Monday, May 18, 2015

Things Ina Says: 2.5 years

I was driving her to daycare one morning, (silently) thinking about the next time I needed to pay Danielle.

Ina: Momma, give it to Danielle

Me: What honey?

Ina: Momma, you need to give the money to Danielle

Me: Creepy


In the shower, watching the water drain off her hair, “Momma, my hair is peeing!"


We were playing puzzles and Ina looks up at me and somberly says, "Momma, I don’t want you to get killed."

I looked at Dan and told him we needed to get my life insurance squared away.

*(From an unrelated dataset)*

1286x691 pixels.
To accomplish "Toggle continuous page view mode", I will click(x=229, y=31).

Also, i blame Disney.


Me: Ina, why are you in a bad mood?

Ina: I’m not in a mad mood, YOU are in a bad mood!


When Dan’s parents came over one day, after five minutes of them being in the house.

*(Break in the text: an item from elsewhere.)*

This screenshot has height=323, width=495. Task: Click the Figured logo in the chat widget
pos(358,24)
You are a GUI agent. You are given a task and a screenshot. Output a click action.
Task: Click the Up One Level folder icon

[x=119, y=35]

Mom, when are these people going to leave?


One morning we were discussing how God made people to look different. Different colors, shapes, sizes, etc. 

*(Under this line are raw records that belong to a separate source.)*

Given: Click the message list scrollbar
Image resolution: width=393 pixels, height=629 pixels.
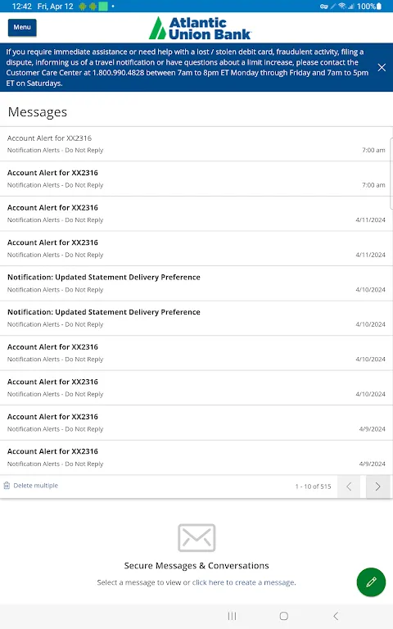Looking at the screenshot, I should (391, 174).
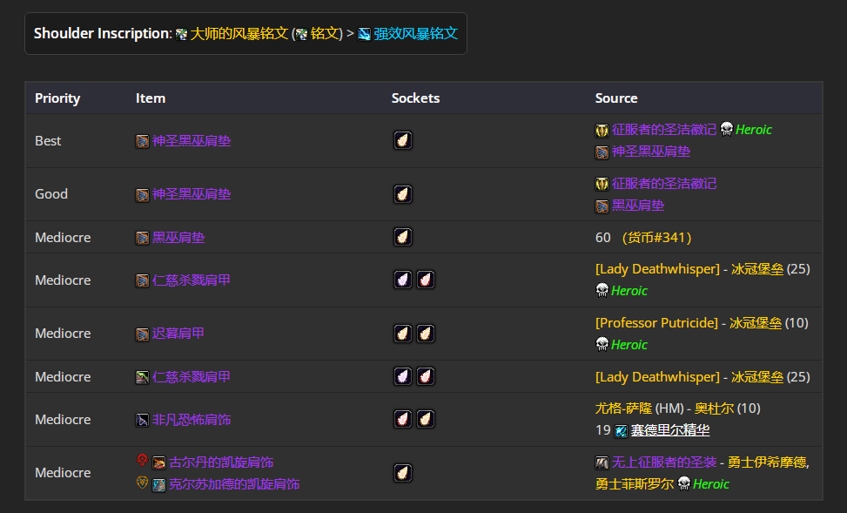Click the 神圣黑巫肩垫 item icon in Best row
This screenshot has height=513, width=847.
click(x=142, y=140)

Me: See - God made you with blue eyes and blonde hair and me with brown eyes and brown hair.

Ina: Aw, your eyes and your hair match! Brown! And you have brown teeth!


While playing outside, she noticed some neighbor kids were playing in their back yard, not acknowledging us in any way, she yells, 

Hey! We don’t want to play with you!


Dan: Racheal, can you hand me the R-E-M-O-T-E?

Ina: No Momma, I want it!

Me: What do you want?

Ina: The L-M-N-O-P!


Danielle: Good morning Ina, how are you?

Ina: I’m still grumpy


Me: Ina, did you just toot? It stinks!

Ina: My toots and Daddy’s toots don’t stink. Momma’s toots stink.

Me: Excuse me! Who told you that?

Ina: Aumlette! (giggling)…..He can’t talk.